Not because the process itself is difficult. Because of what it is asking them to address.
What Reviews Are Built to Do
At their best, performance reviews are a reflection point. They offer a structured moment to look at what is working, acknowledge where someone has grown, and think together about where they want to go next.
That kind of conversation can be genuinely useful. It is the kind that leaves a person feeling seen and clear about where they stand.
But that is not always how it plays out.
When feedback has been accumulating throughout the year, reviews tend to absorb all of it. They cover concerns that were noticed but never named, conversations that felt hard to start in the moment, and feedback that was softened, delayed, or framed around something easier to say. It all rises to the surface at once.
And what should have been a reflection becomes a difficult conversation.
What That Costs
For the leader, there is pressure to be fair, to be clear, and to say something that has been sitting there for months in a way that lands well, all at once, in a single conversation.
For the person on the other side, it can feel like a lot. Even when it is not entirely unexpected, hearing everything at once is different from hearing it over time. The weight of it accumulates.
What could have been a series of smaller, grounded conversations turns into a single, larger discussion.
How It Spreads
When feedback is withheld, it does not stay contained.
Leaders carry it, whether they realize it or not, and it begins to shape how they engage. It influences decisions, colors interactions, and affects how that person’s work gets interpreted. The individual does not have the information they need to adjust and perform. They are navigating without a piece of context that matters, and the gap between their understanding of the situation and the leader’s grows quietly over time.
That disconnect rarely stays contained. Others on the team begin to notice what is not being addressed. They draw their own conclusions and act accordingly: what they say, what they hold back, what they expect.
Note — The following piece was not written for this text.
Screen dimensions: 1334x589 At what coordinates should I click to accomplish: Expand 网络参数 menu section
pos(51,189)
What started as a delayed conversation with one person becomes a dynamic that can affect the entire team.
This is often where we get called in.
A leader will reach out and say that someone needs coaching, or that it is time to put a development plan in place. Sometimes that is the right step. But when you look at what has been building, it often traces back to something simpler. The conversation did not happen early enough.
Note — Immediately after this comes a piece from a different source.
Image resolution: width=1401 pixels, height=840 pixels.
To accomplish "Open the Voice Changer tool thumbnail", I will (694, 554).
By the time we are involved, the path back is longer than it needed to be.
Why It Keeps Happening
This is not a question of care. Most leaders are paying close attention to their people and are genuinely trying to do right by them.
These conversations are hard to start, for reasons that are real: uncertainty about how to open them, concern about what might follow, and the weight of everything else demanding attention. Over time, the delay builds until the review cycle does the forcing.
Performance reviews are not the problem. They are simply the moment where everything becomes visible. They show where communication has been consistent and where it has drifted. Where expectations have been clear and where they have quietly shifted. They surface the patterns that have been forming all year.
The Real Lever
The shift is less about redesigning the process and more about changing the timing.
Leaders who move through performance season with more ease are not necessarily better at the formal review. They have been having smaller, more consistent conversations throughout the year. Raising something when it is new and manageable, before it has layered into something heavier. Not perfectly, but regularly enough that nothing significant arrives for the first time in the review room.
That shift does not require a new system. It requires a different relationship to the discomfort of early conversations, and enough confidence to start them before everything feels fully resolved.
If You Are In the Middle of It Now
If you are moving through performance reviews and noticing the weight of things that should have been said sooner, that is worth paying attention to. Not as a reason to be hard on yourself, but as useful information about where to focus when the cycle is over.
The pattern is common. Many of the leaders we work with are navigating this tension: holding performance expectations alongside the human complexity of the work, and trying to get these conversations right.
Having a thought partner through that does not change the conversation that needs to happen. It changes how clear and grounded the leader feels when they walk into it.